### Exercise prompt
Look through the records and copy each line with the string "computer" in it.

*** Opening Raw data ***

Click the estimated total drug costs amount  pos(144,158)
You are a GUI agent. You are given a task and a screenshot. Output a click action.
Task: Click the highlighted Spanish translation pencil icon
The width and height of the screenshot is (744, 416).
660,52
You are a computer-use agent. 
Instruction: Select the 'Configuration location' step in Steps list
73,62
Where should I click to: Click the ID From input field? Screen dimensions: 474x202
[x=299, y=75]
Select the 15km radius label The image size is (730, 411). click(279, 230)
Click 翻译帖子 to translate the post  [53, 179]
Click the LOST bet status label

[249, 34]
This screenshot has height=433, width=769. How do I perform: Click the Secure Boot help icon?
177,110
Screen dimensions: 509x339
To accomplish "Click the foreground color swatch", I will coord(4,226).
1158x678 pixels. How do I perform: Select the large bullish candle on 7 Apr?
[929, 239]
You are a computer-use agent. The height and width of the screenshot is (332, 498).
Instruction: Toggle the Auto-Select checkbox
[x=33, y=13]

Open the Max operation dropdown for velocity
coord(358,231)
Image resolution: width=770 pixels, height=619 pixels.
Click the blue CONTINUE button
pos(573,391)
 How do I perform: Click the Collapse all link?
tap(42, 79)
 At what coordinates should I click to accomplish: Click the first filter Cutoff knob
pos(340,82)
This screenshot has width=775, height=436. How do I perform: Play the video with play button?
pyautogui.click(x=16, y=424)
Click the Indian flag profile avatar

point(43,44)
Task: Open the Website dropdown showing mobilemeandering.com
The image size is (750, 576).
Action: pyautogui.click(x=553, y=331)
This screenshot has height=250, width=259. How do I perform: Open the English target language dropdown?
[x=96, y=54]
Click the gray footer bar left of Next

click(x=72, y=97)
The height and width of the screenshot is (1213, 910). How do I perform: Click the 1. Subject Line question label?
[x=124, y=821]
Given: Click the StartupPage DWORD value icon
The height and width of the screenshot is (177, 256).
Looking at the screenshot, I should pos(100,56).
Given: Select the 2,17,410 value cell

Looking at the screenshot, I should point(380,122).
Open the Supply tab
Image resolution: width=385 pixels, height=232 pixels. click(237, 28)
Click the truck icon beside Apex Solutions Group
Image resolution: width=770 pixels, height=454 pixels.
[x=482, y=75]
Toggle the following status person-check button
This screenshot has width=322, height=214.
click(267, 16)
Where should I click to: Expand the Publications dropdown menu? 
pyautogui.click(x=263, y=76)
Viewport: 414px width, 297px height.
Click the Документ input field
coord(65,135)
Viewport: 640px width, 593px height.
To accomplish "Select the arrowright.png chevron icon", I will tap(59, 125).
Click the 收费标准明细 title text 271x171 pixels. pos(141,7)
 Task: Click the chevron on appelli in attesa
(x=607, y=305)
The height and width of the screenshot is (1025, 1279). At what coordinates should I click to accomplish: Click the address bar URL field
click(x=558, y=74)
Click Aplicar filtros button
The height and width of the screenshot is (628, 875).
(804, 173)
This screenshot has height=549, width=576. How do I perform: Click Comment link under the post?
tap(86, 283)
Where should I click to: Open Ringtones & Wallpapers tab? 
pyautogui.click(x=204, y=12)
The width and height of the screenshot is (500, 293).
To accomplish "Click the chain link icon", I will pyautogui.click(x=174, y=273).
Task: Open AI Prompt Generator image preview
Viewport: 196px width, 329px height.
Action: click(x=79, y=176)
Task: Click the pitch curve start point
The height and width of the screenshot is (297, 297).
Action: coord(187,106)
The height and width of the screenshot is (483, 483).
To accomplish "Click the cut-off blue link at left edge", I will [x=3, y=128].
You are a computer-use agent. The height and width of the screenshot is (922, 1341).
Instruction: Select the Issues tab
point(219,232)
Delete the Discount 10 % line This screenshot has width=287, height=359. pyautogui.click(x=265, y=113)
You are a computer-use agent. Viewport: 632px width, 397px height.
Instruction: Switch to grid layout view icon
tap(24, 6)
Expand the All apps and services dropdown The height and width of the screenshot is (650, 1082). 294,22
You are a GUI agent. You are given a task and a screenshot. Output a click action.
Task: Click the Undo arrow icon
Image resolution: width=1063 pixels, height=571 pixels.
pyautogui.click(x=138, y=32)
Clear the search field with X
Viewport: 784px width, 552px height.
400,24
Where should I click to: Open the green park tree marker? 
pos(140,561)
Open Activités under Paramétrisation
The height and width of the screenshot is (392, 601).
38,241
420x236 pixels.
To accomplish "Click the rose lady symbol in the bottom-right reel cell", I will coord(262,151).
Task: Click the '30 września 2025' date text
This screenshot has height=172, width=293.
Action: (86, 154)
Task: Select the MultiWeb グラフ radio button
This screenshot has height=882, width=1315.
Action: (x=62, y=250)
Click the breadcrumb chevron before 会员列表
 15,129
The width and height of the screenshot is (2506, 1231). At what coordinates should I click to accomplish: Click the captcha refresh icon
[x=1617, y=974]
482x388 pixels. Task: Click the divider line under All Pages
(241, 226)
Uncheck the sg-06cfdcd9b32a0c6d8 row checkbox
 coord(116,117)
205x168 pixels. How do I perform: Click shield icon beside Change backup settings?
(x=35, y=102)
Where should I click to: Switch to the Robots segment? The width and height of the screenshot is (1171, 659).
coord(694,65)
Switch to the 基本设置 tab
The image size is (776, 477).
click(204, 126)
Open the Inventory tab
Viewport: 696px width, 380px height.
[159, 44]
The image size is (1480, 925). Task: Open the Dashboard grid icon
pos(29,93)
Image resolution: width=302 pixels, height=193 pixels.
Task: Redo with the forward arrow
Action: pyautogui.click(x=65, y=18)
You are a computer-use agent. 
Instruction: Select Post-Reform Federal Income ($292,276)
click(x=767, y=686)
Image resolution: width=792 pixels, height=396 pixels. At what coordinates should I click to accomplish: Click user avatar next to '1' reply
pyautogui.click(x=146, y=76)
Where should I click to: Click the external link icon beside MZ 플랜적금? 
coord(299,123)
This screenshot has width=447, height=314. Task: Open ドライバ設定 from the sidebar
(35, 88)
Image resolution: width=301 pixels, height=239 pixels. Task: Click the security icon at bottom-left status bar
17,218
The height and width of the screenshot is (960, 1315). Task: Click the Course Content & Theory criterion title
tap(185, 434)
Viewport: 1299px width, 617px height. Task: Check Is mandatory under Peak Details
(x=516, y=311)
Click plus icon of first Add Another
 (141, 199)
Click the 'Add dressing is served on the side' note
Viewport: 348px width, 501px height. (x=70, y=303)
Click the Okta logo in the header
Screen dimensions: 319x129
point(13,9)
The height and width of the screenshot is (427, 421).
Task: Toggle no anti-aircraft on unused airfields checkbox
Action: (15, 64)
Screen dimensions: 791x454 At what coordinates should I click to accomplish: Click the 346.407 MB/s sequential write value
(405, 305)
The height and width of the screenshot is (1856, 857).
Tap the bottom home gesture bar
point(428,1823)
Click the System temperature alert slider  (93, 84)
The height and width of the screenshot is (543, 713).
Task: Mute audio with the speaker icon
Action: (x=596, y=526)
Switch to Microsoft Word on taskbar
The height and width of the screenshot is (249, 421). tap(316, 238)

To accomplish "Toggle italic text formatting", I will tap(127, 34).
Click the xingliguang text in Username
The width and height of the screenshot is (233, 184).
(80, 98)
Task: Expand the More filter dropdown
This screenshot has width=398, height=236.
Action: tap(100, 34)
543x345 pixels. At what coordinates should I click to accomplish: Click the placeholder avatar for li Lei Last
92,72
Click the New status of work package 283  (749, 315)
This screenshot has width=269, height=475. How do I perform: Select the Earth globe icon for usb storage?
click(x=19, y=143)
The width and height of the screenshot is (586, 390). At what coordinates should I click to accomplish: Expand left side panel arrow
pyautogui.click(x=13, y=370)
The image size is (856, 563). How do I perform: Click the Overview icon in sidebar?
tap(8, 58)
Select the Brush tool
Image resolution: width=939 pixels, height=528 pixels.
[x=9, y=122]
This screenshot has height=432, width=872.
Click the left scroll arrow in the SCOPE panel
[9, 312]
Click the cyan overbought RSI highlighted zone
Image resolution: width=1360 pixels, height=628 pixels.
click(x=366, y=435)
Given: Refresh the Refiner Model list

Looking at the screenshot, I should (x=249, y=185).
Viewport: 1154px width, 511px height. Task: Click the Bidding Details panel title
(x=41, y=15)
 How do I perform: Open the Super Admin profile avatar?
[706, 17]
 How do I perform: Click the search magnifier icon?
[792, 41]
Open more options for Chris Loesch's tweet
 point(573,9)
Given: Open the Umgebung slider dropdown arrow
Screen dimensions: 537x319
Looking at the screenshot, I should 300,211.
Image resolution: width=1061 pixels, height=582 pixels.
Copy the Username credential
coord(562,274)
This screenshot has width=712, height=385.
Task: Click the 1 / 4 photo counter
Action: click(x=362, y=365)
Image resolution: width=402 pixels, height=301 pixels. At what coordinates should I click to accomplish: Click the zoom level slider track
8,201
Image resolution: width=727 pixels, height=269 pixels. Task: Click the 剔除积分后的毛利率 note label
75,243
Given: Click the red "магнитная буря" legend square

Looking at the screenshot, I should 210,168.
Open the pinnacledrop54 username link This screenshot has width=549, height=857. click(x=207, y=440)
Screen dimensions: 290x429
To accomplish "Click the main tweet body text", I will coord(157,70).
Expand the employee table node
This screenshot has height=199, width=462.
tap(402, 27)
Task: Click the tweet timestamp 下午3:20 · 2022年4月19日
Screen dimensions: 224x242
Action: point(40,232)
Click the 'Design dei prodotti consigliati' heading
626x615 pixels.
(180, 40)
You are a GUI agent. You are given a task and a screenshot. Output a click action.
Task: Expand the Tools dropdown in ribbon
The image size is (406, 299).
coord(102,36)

*** Closing Raw data ***

### Written solution
You are a computer-use agent. 
You are a computer-use agent. The height and width of the screenshot is (332, 498).
You are a computer-use agent. The height and width of the screenshot is (922, 1341).
You are a computer-use agent. Viewport: 632px width, 397px height.
You are a computer-use agent. 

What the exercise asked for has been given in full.